Personal Note: Often times when I am feeling totally, I mean, Totally overwhelmed I have 3 Quotes I like to read and remember. They help me so I thought I would share them here with you, all.

“The most powerful relationship you will ever have is the relationship with yourself.” – Diane Von Furstenberg

“Self-care is how you take your power back.” – Lalah Delia

“Almost everything will work again if you unplug it for a few minutes – including you.” – Anne Lamott

What Actually Lightens the Load (Not Just Talks About It)
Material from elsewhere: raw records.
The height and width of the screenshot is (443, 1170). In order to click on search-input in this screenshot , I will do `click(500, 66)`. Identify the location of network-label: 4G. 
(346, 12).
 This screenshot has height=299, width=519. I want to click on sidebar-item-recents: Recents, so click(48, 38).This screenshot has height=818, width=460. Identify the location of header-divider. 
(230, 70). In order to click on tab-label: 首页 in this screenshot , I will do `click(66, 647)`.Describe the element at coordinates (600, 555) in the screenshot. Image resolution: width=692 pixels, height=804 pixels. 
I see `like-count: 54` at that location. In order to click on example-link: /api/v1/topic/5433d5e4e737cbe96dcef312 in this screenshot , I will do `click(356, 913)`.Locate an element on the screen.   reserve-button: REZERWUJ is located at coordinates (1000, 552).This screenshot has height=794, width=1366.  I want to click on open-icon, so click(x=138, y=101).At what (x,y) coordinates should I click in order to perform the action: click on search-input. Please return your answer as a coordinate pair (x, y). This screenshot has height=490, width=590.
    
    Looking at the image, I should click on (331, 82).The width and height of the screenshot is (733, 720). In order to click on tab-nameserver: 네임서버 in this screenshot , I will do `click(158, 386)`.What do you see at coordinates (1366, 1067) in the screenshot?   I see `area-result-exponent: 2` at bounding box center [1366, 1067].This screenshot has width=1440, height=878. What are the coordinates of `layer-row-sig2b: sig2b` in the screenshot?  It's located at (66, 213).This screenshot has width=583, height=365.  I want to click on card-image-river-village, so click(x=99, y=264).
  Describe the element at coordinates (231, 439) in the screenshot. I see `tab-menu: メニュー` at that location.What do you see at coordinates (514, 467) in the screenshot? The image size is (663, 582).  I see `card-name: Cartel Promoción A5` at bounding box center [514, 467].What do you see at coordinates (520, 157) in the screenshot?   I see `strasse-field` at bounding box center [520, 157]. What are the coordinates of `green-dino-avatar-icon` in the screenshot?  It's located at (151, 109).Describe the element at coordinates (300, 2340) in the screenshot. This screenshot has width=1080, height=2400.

Self-help articles love to say “communicate with your partner” like that’s a magic phrase that fixes everything. It’s not. What actually worked in my house was getting specific — brutally, boringly specific — about who owns what.

  • We split categories, not tasks. My husband owns “car stuff” entirely — oil changes, registration, tires. I don’t think about it, ever. I own “school stuff” — forms, supplies, teacher emails. He doesn’t think about it either.
  • We stopped saying “can you help me with dinner” and started saying “dinner is yours on Tuesdays and Thursdays.” Help implies it’s still my job and he’s assisting. Ownership means it’s actually his.
  • We do a five-minute Sunday check-in — just naming what’s coming up that week. It sounds small. It’s saved us more arguments than any date night ever has.

The goal isn’t a perfectly even split down the middle. It’s making the invisible stuff visible so it’s not sitting on one person’s shoulders by default, just because that’s how it’s always been.

Self-Care That Isn’t a Bubble Bath

Can we retire the idea that self-care means a candle and twenty quiet minutes? For most parents carrying a heavy mental load, real self-care looks like reducing the number of decisions you have to make in a day, not adding a spa moment on top of an already full one.

  • Meal plan on autopilot — same five dinners on rotation, no decision fatigue every night at 5pm.
  • Use a shared family calendar app that both parents actually check, so you’re not the only human keeping the schedule in your head.
  • Lower the bar on purpose. The birthday party gift can be a gift card. The lunch can be the same sandwich all week. Nobody remembers this stuff but you.

What helped me most wasn’t doing less for my kids. It was doing less of the invisible tracking that had nothing to do with actually loving them well.

Give Yourself the Same Grace You’d Give a Friend

If your best friend told you she was lying awake tracking permission slips and dentist appointments and whether the dog needs flea medicine, you wouldn’t tell her to relax more. You’d tell her she’s carrying too much alone, and that it makes sense she’s exhausted. Say that to yourself today. The mental load doesn’t disappear overnight, but naming it out loud — to your partner, to a friend, to yourself in the mirror — is where it actually starts to get lighter.